#### Selected passage
----------------

Airlines PNG Flight 4684 (CG4682/TOK4684) was a scheduled domestic passenger flight operated by Papua New Guinean airliner Airlines PNG, flying from Jacksons International Airport in Papua New Guinea's capital Port Moresby to Kokoda Airport in Oro Province, Papua New Guinea. On 11 August 2009, the aircraft operating the flight, a de Havilland Canada Twin Otter, crashed into a forest in Kokoda Valley, a popular trekking site in Papua New Guinea, while carrying 13 people in bad weather. A search and rescue operation was conducted by authorities and found the wreckage of the crashed plane on the next day, 12 August 2009. The aircraft was severely damaged, and searchers found no signs of life. Papua New Guinean Search and Rescue Agency then announced that everyone on board was killed instantly in the crash.

The Accident Investigation Commission (AIC) investigated the cause of the crash and released its final report, concluding that the plane crashed due to pilot error. The plane deviated from its original flight path and the visual reference in Kokoda Gap was obscured by clouds, causing the pilots to not be aware of their proximity with the ground. The AIC classified the accident as controlled flight into terrain.

Flight

The aircraft departed Jacksons International Airport at 10:50 am local time and reported to Jacksons Tower that they were climbing for 9,000 ft to Kokoda via the Kokoda Gap, with an estimated time of arrival at 11:20 am. At 11:11 am, while en route to Kokoda and on descent in Kokoda Gap, the crew of Flight 4684 conversed with the crew of an aircraft, registered P2-KST, which was departing from Kokoda. There was no indication that the crew of Flight 4684 had any problems with their aircraft. Inside the ATC recording, the crew was heard saying "Thank you very much, morning long you". This was the last communication of Flight 4684.

Witnesses at Isurava village stated that they observed an aircraft fly low over the village at about the estimated time of the accident. Witnesses at the nearby Misima village stated that they heard an aircraft fly near their village but that they could not see the aircraft, as the area was covered by cloud. They reported that shortly after, there was a loud bang above their village and the sound of the aircraft stopped. Port Moresby ATC then lost contact with Flight 4684.

Port Moresby ATC then tried to contact Flight 4684, even requesting nearby aircraft in the area to contact the plane. However, there were no response from Flight 4684. They then asked to P2-MCD, an Airlines PNG plane departing from Efogi, if Flight 4684 had landed in Kokoda. The crews of P2-MCD then stated that P2-MCB did not land in Kokoda. Port Moresby ATC then declared Flight 4684 status to ALERFA (alert search and rescue phase), and then subsequently to DISTRESFA (distress search and rescue phase).

----------------

#### Excerpts from a dataset
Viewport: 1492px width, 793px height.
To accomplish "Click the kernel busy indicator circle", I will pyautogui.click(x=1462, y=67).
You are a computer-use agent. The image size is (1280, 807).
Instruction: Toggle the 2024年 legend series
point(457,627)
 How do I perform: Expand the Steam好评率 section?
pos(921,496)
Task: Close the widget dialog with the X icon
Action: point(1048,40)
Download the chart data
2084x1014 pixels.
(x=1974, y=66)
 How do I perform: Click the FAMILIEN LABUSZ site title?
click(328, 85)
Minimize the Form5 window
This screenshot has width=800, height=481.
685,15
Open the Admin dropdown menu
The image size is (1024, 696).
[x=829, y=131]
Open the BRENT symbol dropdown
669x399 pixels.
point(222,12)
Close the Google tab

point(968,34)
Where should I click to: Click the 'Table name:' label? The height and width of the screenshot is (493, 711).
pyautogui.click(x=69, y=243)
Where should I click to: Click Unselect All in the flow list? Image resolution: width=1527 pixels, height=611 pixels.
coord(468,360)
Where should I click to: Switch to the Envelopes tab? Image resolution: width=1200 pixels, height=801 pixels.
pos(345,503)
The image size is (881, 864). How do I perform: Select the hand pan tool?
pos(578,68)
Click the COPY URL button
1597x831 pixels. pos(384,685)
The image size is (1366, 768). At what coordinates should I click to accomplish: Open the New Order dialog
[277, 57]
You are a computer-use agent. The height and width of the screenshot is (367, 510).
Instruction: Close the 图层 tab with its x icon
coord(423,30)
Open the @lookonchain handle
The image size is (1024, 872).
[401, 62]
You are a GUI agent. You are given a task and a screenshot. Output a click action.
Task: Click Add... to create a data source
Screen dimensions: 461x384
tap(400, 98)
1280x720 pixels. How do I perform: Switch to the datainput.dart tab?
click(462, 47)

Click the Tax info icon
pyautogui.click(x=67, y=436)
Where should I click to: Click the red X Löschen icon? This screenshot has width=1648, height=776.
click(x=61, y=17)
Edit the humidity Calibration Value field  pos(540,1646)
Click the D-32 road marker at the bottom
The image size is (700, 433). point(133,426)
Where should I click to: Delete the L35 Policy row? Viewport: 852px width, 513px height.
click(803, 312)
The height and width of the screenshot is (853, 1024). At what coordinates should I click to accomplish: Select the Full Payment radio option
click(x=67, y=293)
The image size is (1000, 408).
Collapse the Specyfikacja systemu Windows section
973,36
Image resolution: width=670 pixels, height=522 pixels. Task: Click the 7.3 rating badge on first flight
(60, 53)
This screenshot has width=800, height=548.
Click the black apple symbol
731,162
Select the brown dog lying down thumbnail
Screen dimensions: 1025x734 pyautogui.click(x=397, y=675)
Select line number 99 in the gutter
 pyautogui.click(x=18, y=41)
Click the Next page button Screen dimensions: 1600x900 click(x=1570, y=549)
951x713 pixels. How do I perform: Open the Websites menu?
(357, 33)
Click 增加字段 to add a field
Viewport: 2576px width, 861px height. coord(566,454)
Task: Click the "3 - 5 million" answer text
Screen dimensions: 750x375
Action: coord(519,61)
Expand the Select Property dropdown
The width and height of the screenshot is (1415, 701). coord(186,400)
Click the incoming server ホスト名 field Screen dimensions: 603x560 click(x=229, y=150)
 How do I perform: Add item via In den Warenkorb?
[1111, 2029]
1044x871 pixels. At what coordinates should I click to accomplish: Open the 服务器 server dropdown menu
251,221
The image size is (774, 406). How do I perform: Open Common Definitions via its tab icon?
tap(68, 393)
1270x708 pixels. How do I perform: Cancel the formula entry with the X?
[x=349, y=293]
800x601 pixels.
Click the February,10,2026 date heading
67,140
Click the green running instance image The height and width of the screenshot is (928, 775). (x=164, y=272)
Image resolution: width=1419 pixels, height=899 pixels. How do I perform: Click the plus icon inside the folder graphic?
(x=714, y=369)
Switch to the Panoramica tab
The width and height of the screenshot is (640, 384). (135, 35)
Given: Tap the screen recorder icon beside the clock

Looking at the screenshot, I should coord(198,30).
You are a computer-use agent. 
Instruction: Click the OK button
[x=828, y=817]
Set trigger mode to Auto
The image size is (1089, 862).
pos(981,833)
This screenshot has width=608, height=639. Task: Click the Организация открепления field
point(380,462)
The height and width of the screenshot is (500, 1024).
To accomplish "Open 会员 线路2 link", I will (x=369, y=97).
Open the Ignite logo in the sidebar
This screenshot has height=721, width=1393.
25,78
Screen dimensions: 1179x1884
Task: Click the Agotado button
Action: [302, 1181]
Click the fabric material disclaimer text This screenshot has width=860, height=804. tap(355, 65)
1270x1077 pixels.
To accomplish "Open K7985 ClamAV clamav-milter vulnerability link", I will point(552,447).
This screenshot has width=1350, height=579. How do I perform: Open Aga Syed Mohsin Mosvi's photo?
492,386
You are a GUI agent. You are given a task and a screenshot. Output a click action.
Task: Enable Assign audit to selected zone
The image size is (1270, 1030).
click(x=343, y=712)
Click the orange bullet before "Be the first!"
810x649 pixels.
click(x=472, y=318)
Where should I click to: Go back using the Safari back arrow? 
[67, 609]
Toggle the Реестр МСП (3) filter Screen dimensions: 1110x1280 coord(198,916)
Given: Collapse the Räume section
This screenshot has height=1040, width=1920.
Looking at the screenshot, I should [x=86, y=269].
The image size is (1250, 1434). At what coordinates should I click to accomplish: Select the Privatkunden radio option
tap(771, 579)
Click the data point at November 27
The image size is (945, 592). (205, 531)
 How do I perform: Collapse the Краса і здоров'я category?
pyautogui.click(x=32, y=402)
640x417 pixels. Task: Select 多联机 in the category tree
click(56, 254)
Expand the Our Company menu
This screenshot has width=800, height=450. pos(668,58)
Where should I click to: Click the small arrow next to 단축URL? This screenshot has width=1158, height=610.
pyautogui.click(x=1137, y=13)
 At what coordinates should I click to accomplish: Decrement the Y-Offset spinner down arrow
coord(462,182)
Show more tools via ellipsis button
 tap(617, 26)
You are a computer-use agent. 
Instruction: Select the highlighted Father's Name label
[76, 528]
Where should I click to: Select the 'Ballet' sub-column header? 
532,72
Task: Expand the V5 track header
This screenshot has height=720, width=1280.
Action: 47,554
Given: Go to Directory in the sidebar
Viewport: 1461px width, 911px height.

----------------

#### What this exercise asks
1. Answer each question using the account of Airlines PNG Flight 4684.
(a) What type of aircraft was operating the flight?
(b) What estimated time of arrival did the crew report to Jacksons Tower?
(c) According to witnesses at Misima village, what happened shortly after they heard an aircraft fly near their village?
2. Reproduce the part of the Flight 4684 account from "Witnesses at Isurava" to "with Flight 4684.".
None of the records is needed to complete this work.

#### Task results
1.
(a) A de Havilland Canada Twin Otter.
(b) 11:20 am.
(c) There was a loud bang above their village, and the sound of the aircraft stopped.

2.
Witnesses at Isurava village stated that they observed an aircraft fly low over the village at about the estimated time of the accident. Witnesses at the nearby Misima village stated that they heard an aircraft fly near their village but that they could not see the aircraft, as the area was covered by cloud. They reported that shortly after, there was a loud bang above their village and the sound of the aircraft stopped. Port Moresby ATC then lost contact with Flight 4684.